Print every line below without adding or leaving out a single word.

_Dataset records_:
--- START ---

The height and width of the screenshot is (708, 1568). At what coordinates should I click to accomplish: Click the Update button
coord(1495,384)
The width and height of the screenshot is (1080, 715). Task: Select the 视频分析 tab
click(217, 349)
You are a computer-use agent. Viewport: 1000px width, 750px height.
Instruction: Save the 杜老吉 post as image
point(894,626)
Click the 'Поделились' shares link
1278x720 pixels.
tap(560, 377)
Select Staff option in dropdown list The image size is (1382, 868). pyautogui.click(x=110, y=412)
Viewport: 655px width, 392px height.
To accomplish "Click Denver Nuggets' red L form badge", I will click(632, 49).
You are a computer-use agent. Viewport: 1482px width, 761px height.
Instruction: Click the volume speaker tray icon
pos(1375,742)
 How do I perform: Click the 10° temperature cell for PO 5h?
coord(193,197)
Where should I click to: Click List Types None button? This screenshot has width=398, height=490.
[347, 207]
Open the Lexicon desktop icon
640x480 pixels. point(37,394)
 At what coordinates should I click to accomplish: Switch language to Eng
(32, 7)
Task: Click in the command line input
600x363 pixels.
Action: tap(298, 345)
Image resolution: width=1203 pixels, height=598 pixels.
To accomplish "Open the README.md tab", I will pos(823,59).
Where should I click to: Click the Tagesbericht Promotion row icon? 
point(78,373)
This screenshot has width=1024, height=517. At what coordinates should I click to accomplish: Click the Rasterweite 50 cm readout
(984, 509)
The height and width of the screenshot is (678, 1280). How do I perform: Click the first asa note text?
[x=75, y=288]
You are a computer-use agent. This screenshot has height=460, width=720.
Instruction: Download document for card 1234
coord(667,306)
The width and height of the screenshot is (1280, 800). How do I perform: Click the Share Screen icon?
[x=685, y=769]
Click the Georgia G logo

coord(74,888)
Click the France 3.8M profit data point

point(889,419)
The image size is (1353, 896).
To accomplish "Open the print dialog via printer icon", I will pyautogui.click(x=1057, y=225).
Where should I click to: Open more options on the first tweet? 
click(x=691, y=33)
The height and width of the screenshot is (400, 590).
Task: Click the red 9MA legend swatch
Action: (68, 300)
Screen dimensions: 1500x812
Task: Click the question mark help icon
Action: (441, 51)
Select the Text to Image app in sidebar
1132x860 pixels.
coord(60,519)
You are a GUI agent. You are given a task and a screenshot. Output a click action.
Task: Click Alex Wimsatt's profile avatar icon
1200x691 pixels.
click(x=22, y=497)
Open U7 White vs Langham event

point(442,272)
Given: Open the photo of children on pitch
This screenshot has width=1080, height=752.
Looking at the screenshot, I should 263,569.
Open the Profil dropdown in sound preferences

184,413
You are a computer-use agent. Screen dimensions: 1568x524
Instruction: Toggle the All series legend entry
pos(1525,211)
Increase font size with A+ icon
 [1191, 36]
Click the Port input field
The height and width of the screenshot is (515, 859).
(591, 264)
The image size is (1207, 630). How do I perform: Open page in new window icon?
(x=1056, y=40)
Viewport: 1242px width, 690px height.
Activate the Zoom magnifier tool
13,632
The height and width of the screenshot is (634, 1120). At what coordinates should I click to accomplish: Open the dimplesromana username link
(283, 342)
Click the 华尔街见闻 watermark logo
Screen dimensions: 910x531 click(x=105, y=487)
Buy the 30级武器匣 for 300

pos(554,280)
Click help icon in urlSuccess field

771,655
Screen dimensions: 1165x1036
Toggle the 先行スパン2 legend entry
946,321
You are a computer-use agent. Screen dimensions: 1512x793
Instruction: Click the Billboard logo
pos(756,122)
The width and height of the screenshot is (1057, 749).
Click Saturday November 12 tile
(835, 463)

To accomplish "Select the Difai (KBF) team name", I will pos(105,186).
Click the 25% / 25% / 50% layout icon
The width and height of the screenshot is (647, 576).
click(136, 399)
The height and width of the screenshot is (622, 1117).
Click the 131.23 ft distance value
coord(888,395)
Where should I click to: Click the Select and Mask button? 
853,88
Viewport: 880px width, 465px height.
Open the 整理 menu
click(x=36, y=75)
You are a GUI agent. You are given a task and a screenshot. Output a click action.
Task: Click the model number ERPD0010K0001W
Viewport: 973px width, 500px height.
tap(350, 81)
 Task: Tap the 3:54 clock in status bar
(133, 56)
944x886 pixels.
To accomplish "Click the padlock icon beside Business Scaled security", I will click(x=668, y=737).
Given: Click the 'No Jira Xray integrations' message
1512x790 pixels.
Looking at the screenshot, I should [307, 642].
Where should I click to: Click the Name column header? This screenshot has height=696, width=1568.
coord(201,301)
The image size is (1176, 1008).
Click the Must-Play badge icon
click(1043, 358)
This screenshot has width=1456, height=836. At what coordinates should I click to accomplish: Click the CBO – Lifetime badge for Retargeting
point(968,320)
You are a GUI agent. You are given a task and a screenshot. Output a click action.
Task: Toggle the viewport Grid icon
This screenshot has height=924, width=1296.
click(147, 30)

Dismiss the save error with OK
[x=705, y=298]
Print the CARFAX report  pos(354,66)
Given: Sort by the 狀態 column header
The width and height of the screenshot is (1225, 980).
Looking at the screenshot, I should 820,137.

--- END ---

_Response_:
The height and width of the screenshot is (708, 1568). At what coordinates should I click to accomplish: Click the Update button
coord(1495,384)
The width and height of the screenshot is (1080, 715). Task: Select the 视频分析 tab
click(217, 349)
You are a computer-use agent. Viewport: 1000px width, 750px height.
Instruction: Save the 杜老吉 post as image
point(894,626)
Click the 'Поделились' shares link
1278x720 pixels.
tap(560, 377)
Select Staff option in dropdown list The image size is (1382, 868). pyautogui.click(x=110, y=412)
Viewport: 655px width, 392px height.
To accomplish "Click Denver Nuggets' red L form badge", I will click(632, 49).
You are a computer-use agent. Viewport: 1482px width, 761px height.
Instruction: Click the volume speaker tray icon
pos(1375,742)
 How do I perform: Click the 10° temperature cell for PO 5h?
coord(193,197)
Where should I click to: Click List Types None button? This screenshot has width=398, height=490.
[347, 207]
Open the Lexicon desktop icon
640x480 pixels. point(37,394)
 At what coordinates should I click to accomplish: Switch language to Eng
(32, 7)
Task: Click in the command line input
600x363 pixels.
Action: tap(298, 345)
Image resolution: width=1203 pixels, height=598 pixels.
To accomplish "Open the README.md tab", I will pos(823,59).
Where should I click to: Click the Tagesbericht Promotion row icon? 
point(78,373)
This screenshot has width=1024, height=517. At what coordinates should I click to accomplish: Click the Rasterweite 50 cm readout
(984, 509)
The height and width of the screenshot is (678, 1280). How do I perform: Click the first asa note text?
[x=75, y=288]
You are a computer-use agent. This screenshot has height=460, width=720.
Instruction: Download document for card 1234
coord(667,306)
The width and height of the screenshot is (1280, 800). How do I perform: Click the Share Screen icon?
[x=685, y=769]
Click the Georgia G logo

coord(74,888)
Click the France 3.8M profit data point

point(889,419)
The image size is (1353, 896).
To accomplish "Open the print dialog via printer icon", I will pyautogui.click(x=1057, y=225).
Where should I click to: Open more options on the first tweet? 
click(x=691, y=33)
The height and width of the screenshot is (400, 590).
Task: Click the red 9MA legend swatch
Action: (68, 300)
Screen dimensions: 1500x812
Task: Click the question mark help icon
Action: (441, 51)
Select the Text to Image app in sidebar
1132x860 pixels.
coord(60,519)
You are a GUI agent. You are given a task and a screenshot. Output a click action.
Task: Click Alex Wimsatt's profile avatar icon
1200x691 pixels.
click(x=22, y=497)
Open U7 White vs Langham event

point(442,272)
Given: Open the photo of children on pitch
This screenshot has width=1080, height=752.
Looking at the screenshot, I should 263,569.
Open the Profil dropdown in sound preferences

184,413
You are a computer-use agent. Screen dimensions: 1568x524
Instruction: Toggle the All series legend entry
pos(1525,211)
Increase font size with A+ icon
 [1191, 36]
Click the Port input field
The height and width of the screenshot is (515, 859).
(591, 264)
The image size is (1207, 630). How do I perform: Open page in new window icon?
(x=1056, y=40)
Viewport: 1242px width, 690px height.
Activate the Zoom magnifier tool
13,632
The height and width of the screenshot is (634, 1120). At what coordinates should I click to accomplish: Open the dimplesromana username link
(283, 342)
Click the 华尔街见闻 watermark logo
Screen dimensions: 910x531 click(x=105, y=487)
Buy the 30级武器匣 for 300

pos(554,280)
Click help icon in urlSuccess field

771,655
Screen dimensions: 1165x1036
Toggle the 先行スパン2 legend entry
946,321
You are a computer-use agent. Screen dimensions: 1512x793
Instruction: Click the Billboard logo
pos(756,122)
The width and height of the screenshot is (1057, 749).
Click Saturday November 12 tile
(835, 463)

To accomplish "Select the Difai (KBF) team name", I will pos(105,186).
Click the 25% / 25% / 50% layout icon
The width and height of the screenshot is (647, 576).
click(136, 399)
The height and width of the screenshot is (622, 1117).
Click the 131.23 ft distance value
coord(888,395)
Where should I click to: Click the Select and Mask button? 
853,88
Viewport: 880px width, 465px height.
Open the 整理 menu
click(x=36, y=75)
You are a GUI agent. You are given a task and a screenshot. Output a click action.
Task: Click the model number ERPD0010K0001W
Viewport: 973px width, 500px height.
tap(350, 81)
 Task: Tap the 3:54 clock in status bar
(133, 56)
944x886 pixels.
To accomplish "Click the padlock icon beside Business Scaled security", I will click(x=668, y=737).
Given: Click the 'No Jira Xray integrations' message
1512x790 pixels.
Looking at the screenshot, I should [307, 642].
Where should I click to: Click the Name column header? This screenshot has height=696, width=1568.
coord(201,301)
The image size is (1176, 1008).
Click the Must-Play badge icon
click(1043, 358)
This screenshot has width=1456, height=836. At what coordinates should I click to accomplish: Click the CBO – Lifetime badge for Retargeting
point(968,320)
You are a GUI agent. You are given a task and a screenshot. Output a click action.
Task: Toggle the viewport Grid icon
This screenshot has height=924, width=1296.
click(147, 30)

Dismiss the save error with OK
[x=705, y=298]
Print the CARFAX report  pos(354,66)
Given: Sort by the 狀態 column header
The width and height of the screenshot is (1225, 980).
Looking at the screenshot, I should 820,137.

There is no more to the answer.